Может, также влюблённые раненые, которых столько встречается в романах, отвратительно ординарным делали для неё этот случай. Не хотела быть героиней из романа и то ещё банальной и избитой. На самом деле, и пан Юлиуш не очень заслуживал сочувствия, принадлежал к тому свету панычей, над которым Ядвига безжалостно насмехалась. Скорее француз, чем поляк, человек без каких-либо убеждений, изношенный и выжитый, был для неё идеалом антипатичного существа. Жить начал в очень молодом возрасте, в двадцать пять лет был уже старый, холодный, а, что хуже всего, лживый.
С горячим почитанием правды Ядвига в душе гнушалась всякой ложью, а находила её не только в словах этого человека, но в его движениях, физиономии, обхождении, взгляде. Сухой, высокий, блондин, пан Юлиуш, может, был бы приличным, если бы хотел быть собой, но, казалось, постоянно кому-то подражает, играет чью-то роль и невыносимо её перенимает.
Панна Целина, горничная Ядвиги, сразу неизмерно занялась судьбой больного, она бегала неустанно к пани, желая её также заинтересовать, совсем это, однако, не удавалось.
По прошествии десяти дней Мицио пришёл поблагодарить панну Ядвигу за схоронение, данное приятелю, который, хотя не вполне здоровый, должен был в этот день выехать в новое жилище, а позже сам прийти поблагодарить её за участие.

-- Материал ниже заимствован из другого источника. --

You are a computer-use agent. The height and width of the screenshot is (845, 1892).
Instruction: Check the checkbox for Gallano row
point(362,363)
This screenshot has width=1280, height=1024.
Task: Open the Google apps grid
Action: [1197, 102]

Возвращаясь в свои апартаменты, Ядзя нашла на столе гигантский букет и как бы забытый стих, ясно вдохновлённый самым нежным чувством. Поэзия была не очень плохой, а даже чересчур хорошей, чтобы её можно было приписать пану Юлиушу. Заподозрила его в плагиате, но, однако, стих сохранила.
Вся эта история какое-то неприятное произвела на неё впечатление. Почему? Этого не могла себе объяснить. Может, также и тот разговор в дни, когда все забывали о себе, казался ей неуместным… было в нём слишком много цинизма.
В день принесения пана Юлиуша она заметила, что у Целины были красные глаза, она была очень задумчивой и молчаливой, что странно, через две недели потом пожелала выехать к родственникам, а, несмотря на это, Ядвига видела её часто проезжающую мимо окон и до избытка наряженную.
О пане Юлиуше и его ране никто в городе, казалось, не знал, приятели так это держали в тайне, что благородная эта жертва от всего мира была закрыта. Даже тётя вовсе не догадалась об этом благородном поступке Ядвиги.
* * *Среди той горячки, которая продолжалась до 8 апреля, редко кто мог удержаться в полном спокойствии духа. Наименее опытным глазам уже были видны последствия начатой борьбы. Временно дарованные свободы явно покрывали уже решённую сильную репрессию, самый лёгкий повод мог привести к ней. Были, однако, такие наивные, такие достойные и честные люди, которым казалось, что вынужденная Москва уступит без боя, а страна восстановит независимость без кровопролития… Сейчас, когда мы это пишем, это убеждение представляется нам смешным, однако же, мы записываем его, потому что его разделяло много самых серьёзных умов. Самые честные люди, не в состоянии допустить, чтобы правительство могло подхватить насильственные и беззаконные средства, оценивая его лучше, чем заслуживало, не видели иного конца, только добровольное отступление москалей. Слышали это пророчество из уст самых серьёзных, особенно старших людей, поскольку молодёжь видела перед собой неизбежность боя и стремилась к нему. Несмотря на то, что умы были взволнованы почти исключительно общим делом, людские дела шли своим чередом.
В частных домах, если шумно не развлекались, собирались с более живой, может, заинтересованностью на беседы, чем раньше на танец и музыку. Молодёжь горела, у старших струились слёзы из глаз, а пугливые боялись показать страх и прикидывались мужественными.